● WHAT TO WORK ON
Reproduce the items word for word, from the first line through the line containing "coordinates (479, 336).", including that line.

============

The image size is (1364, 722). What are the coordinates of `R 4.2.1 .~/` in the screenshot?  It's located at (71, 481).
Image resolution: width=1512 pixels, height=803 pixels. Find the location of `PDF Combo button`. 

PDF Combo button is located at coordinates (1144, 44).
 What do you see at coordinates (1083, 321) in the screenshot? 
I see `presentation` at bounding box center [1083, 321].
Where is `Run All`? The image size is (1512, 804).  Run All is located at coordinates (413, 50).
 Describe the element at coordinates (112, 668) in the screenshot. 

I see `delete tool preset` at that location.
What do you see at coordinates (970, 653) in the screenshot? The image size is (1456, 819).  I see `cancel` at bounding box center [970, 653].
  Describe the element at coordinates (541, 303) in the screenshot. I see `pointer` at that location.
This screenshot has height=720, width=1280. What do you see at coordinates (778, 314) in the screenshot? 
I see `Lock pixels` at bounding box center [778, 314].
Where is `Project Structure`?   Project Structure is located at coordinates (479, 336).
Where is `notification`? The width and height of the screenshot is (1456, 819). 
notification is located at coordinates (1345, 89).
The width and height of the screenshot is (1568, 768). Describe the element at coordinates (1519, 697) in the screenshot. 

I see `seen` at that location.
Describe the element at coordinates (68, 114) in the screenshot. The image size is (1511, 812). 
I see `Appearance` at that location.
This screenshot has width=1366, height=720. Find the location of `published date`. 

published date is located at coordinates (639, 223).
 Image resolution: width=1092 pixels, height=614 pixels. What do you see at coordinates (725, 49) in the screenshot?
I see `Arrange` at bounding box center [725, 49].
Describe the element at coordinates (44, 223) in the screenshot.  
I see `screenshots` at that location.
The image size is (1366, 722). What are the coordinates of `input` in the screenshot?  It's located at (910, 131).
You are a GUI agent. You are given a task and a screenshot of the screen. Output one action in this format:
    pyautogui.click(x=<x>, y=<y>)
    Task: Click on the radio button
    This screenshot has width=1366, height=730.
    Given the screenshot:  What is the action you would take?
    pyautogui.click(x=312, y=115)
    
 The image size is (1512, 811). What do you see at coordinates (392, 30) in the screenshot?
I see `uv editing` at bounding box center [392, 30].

============

● ANSWER FOR THIS EXERCISE
The image size is (1364, 722). What are the coordinates of `R 4.2.1 .~/` in the screenshot?  It's located at (71, 481).
Image resolution: width=1512 pixels, height=803 pixels. Find the location of `PDF Combo button`. 

PDF Combo button is located at coordinates (1144, 44).
 What do you see at coordinates (1083, 321) in the screenshot? 
I see `presentation` at bounding box center [1083, 321].
Where is `Run All`? The image size is (1512, 804).  Run All is located at coordinates (413, 50).
 Describe the element at coordinates (112, 668) in the screenshot. 

I see `delete tool preset` at that location.
What do you see at coordinates (970, 653) in the screenshot? The image size is (1456, 819).  I see `cancel` at bounding box center [970, 653].
  Describe the element at coordinates (541, 303) in the screenshot. I see `pointer` at that location.
This screenshot has height=720, width=1280. What do you see at coordinates (778, 314) in the screenshot? 
I see `Lock pixels` at bounding box center [778, 314].
Where is `Project Structure`?   Project Structure is located at coordinates (479, 336).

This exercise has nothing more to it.